EXERCISE INSTRUCTIONS: If a line below holds the word "download", count it; then say how many such lines there are and nothing else.

***** RECORDS PROVIDED *****

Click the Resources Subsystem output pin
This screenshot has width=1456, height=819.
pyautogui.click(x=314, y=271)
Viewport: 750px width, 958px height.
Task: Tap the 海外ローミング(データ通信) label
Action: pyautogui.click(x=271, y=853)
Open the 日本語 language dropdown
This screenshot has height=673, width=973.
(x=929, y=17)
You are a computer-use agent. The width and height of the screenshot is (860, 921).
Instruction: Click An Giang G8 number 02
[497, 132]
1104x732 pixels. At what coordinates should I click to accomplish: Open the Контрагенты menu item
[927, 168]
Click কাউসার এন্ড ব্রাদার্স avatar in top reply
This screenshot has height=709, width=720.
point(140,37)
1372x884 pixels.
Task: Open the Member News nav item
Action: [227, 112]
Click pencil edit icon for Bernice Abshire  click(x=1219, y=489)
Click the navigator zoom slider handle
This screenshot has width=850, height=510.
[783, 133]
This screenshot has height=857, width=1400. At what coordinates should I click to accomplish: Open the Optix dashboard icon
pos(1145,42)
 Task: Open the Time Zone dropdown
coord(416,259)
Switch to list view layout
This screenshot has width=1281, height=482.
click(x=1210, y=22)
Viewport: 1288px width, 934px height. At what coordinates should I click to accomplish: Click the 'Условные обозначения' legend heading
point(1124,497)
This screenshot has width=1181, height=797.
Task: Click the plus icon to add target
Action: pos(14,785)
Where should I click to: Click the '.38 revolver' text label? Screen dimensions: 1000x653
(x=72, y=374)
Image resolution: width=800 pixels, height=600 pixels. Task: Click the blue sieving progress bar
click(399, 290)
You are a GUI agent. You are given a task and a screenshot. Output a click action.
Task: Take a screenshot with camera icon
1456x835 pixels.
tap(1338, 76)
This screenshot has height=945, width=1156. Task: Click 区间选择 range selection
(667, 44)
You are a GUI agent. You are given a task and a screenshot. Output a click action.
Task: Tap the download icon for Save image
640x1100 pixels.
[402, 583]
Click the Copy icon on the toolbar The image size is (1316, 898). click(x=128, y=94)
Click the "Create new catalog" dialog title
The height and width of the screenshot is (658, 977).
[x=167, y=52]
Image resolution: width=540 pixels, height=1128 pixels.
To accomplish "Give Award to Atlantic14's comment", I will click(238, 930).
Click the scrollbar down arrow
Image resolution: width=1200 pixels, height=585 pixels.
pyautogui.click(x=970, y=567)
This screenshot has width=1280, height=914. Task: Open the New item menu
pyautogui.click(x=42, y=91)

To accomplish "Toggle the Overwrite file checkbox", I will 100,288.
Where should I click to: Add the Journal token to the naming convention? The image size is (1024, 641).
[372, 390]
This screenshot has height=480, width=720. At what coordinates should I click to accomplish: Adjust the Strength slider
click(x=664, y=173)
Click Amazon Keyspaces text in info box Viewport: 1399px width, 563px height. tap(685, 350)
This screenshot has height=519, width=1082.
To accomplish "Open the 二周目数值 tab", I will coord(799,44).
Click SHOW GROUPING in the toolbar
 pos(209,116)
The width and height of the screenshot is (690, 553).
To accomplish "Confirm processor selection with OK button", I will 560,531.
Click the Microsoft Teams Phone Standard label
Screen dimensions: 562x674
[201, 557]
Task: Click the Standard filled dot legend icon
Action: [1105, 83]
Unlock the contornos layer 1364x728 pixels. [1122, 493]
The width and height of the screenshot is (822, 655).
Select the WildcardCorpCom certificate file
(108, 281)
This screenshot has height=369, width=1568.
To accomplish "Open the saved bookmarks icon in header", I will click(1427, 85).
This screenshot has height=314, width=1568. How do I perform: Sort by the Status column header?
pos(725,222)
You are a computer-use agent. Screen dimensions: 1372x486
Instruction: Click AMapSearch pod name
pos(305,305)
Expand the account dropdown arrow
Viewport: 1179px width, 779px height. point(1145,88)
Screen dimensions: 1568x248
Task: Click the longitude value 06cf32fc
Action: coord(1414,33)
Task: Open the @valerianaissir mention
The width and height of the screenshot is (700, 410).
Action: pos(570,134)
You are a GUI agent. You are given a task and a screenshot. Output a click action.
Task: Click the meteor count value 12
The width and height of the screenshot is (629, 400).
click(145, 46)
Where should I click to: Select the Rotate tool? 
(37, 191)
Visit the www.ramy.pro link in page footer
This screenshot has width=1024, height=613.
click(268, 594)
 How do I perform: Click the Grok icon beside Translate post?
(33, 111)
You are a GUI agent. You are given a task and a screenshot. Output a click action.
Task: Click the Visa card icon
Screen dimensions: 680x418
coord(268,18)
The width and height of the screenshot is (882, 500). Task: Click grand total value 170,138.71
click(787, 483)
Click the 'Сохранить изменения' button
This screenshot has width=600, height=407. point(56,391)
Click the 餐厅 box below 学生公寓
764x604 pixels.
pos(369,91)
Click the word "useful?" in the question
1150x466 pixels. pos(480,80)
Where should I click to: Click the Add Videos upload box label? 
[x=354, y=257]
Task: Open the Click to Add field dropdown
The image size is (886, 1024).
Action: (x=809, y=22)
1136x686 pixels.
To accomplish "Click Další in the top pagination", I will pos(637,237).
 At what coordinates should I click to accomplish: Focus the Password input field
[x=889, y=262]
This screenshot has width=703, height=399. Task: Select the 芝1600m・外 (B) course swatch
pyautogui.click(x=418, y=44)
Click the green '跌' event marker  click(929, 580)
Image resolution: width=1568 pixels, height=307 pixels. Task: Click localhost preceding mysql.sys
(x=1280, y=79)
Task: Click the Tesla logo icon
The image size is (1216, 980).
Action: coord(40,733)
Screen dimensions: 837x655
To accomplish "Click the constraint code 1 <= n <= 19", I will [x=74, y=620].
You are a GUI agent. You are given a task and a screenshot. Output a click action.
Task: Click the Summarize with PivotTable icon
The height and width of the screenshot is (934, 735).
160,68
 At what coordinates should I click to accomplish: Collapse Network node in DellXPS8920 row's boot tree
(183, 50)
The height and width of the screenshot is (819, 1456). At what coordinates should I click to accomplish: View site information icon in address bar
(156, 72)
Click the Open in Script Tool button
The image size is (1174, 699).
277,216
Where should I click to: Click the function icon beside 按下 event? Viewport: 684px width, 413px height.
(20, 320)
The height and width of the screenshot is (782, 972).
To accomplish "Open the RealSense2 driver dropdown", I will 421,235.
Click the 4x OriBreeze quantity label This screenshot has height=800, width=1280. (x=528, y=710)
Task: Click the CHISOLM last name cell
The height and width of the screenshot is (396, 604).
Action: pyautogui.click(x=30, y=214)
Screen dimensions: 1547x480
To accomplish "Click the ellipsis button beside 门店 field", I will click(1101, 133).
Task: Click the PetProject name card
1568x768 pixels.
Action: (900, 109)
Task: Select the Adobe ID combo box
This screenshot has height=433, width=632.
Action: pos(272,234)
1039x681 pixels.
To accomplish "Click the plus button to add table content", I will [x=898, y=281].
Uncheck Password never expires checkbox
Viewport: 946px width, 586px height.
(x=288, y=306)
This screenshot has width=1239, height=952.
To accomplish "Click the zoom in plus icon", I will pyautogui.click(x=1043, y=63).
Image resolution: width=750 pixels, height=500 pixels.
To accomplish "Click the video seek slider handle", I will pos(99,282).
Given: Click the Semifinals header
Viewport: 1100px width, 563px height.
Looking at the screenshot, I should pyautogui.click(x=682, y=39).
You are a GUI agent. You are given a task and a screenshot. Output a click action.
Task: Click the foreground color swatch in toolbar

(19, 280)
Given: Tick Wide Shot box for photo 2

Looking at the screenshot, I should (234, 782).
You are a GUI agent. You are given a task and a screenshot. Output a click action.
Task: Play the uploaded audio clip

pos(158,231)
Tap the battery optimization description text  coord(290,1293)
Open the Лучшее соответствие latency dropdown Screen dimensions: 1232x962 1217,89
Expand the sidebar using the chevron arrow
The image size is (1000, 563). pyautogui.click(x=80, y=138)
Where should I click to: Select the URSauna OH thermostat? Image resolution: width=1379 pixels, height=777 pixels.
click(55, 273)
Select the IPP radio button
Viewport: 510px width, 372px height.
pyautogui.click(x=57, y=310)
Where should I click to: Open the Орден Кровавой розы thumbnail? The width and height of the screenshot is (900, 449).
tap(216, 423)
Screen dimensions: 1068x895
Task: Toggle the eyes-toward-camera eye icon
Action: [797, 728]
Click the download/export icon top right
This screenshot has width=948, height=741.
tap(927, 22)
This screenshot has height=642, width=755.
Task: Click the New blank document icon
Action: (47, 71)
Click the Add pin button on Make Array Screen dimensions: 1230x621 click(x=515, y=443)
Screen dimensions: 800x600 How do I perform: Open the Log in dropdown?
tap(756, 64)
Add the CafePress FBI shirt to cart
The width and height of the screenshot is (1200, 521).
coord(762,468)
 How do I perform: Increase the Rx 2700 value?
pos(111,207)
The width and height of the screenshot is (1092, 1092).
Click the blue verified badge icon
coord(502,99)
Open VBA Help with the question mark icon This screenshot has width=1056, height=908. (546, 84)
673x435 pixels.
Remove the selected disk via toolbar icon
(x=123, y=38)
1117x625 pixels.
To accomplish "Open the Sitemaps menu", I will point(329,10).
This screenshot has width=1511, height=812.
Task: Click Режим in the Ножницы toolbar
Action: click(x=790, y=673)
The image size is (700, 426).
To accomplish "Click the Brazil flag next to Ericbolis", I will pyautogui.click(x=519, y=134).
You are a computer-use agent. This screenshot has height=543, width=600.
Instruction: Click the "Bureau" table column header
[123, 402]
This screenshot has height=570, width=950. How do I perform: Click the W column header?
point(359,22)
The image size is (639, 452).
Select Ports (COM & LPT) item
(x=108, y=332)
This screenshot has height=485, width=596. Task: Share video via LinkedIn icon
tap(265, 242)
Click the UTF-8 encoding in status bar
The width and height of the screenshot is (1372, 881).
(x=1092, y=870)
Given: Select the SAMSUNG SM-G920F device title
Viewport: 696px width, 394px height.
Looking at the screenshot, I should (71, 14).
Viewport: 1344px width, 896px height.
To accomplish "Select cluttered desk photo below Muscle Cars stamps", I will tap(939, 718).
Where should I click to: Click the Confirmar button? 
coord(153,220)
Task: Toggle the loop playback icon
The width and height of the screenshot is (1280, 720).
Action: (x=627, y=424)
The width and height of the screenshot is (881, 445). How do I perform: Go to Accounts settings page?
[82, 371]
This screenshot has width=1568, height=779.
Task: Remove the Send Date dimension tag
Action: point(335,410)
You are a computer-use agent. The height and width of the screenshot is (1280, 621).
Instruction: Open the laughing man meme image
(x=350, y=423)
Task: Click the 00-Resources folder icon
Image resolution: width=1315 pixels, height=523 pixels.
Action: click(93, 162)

*****

SOLVED PROBLEM: 2